Notícias falsas e boatos sem fundamentos sempre existiram. Entretanto, na era digital, eles alcançaram um novo patamar e se disseminam a uma velocidade assustadora por meio de plataformas como WhatsApp, Facebook, Twitter e YouTube. Ao digitar MMS na busca do Facebook e do YouTube aparecem diversas páginas, publicações e vídeos com milhares de seguidores e visualizações promovendo a substância. Um levantamento feito por VEJA no ano passado recolheu 3 000 notícias sobre saúde em seis páginas do Facebook que se notabilizaram por difundir falsidades na área da medicina. Destas, VEJA selecionou cerca de 1 000 que tiveram maior número de compartilhamentos. Entre elas, descobriu-se, com a ajuda de médicos consultados pela revista, que cerca de um terço divulgava falsidades inquestionáveis. Os temas mais frequentes na lista de fake news foram dieta para emagrecer, câncer e diabetes.

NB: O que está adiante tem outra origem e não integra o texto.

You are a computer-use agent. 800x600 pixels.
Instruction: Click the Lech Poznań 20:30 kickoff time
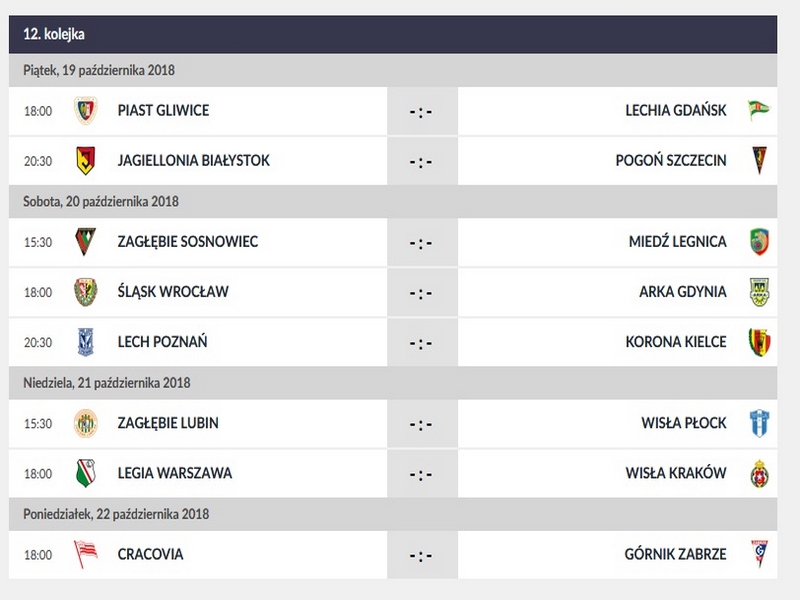tap(38, 342)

O problema adquiriu tamanha dimensão na saúde pública que no ano passado o Ministério da Saúde criou um canal exclusivo para checar possíveis fake news de saúde enviadas via WhatsApp, a mais obscura das redes. O aplicativo é conhecido no meio digital como dark social (rede social escura). Entre agosto de 2018, quando o canal foi criado, e abril deste ano, foram recebidas 8 134 mensagens gerais, 7 867 foram respostas enviadas e 2 714 fake news foram apuradas. De forma geral, os principais temas recebidos pelo canal são: vacinas, alimentação (incluindo dietas para curar doenças) e medicamentos.

Para piorar, um estudo publicado na prestigiosa revista científica Science mostrou que quando um texto falso e um fidedigno são colocados lado a lado, o primeiro tende a reluzir mais que o segundo. Pesquisadores do Instituto de Tecnologia de Massachusetts (MIT) analisaram cerca de 126 000 mensagens divulgadas no Twitter entre 2006 e 2017 por mais de 3 milhões de pessoas. A conclusão: a probabilidade de as fake news serem compartilhadas é 70% maior que a de uma notícia verdadeira. Não é difícil entender o porquê. As pessoas querem soluções simples e milagrosas para os problemas.